The nutbag with the $250 million budget is director and co-writer Roland Emmerich, who for all his deficiencies as a teller of stories and wrangler of actors can never be accused of thinking small. In Independence Day he had Martians attack Earth; in The Day After Tomorrow, global warming triggers an instant ice age. He is both the king of disaster porn and a sentimental litist: his movies kill off billions of humans so that one family can get back together. Emmerich tinkers with Darwin’s law so that it’s the survival of the top-billed.
Chugging laboriously on several parallel tracks, the movie starts with noted scientist Adrian Helmsley trying to get news of the bleak 2012 scenario to higher-ups, including President Thomas Wilson . Several billionaires are asked to contribute their fortunes to some mysterious endeavor that will save the world, or possibly just themselves. Meanwhile, on a peak in Yelllowstone Park, a crazy radio prophet is warning of an imminent Armageddon. And failed novelist Jackson Curtis is reunited with his ex-wife and two kids while they barely avoid the catastrophes befalling virtually everyone else on the planet. You’ll quickly glean that Jackson’s job is to be an ordinary guy who evolves into an end-of-days Messiah.

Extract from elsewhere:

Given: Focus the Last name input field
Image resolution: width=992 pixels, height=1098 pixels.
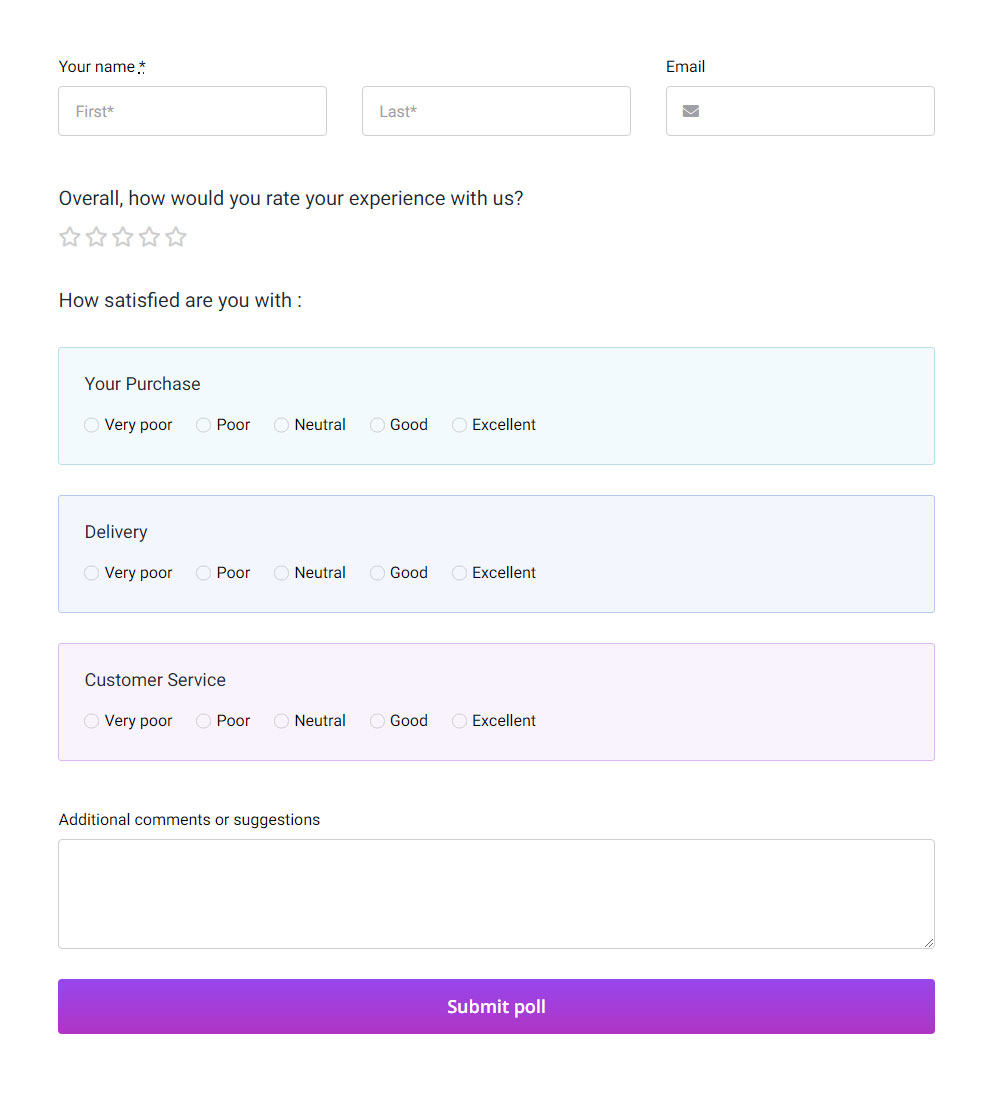Looking at the screenshot, I should 496,111.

2012 and by the way, how is the title to be pronounced? Two thousand twelve ? Twenty-twelve? Two-zero-one-two? is a dead-serious hoot. In some scenes, when folks are spouting dewy end-of-days sentiments as if they’re contending for the Couldn’t Be More Noble prize, you’ll need to stitch your lips together to keep from laughing out loud. The movie dawdles when straining to make the cardboard characters become flesh and blood. Why bother? That’s not what we’re here for; we want to see what the end of the world looks like, in case we’re not around for the real thing.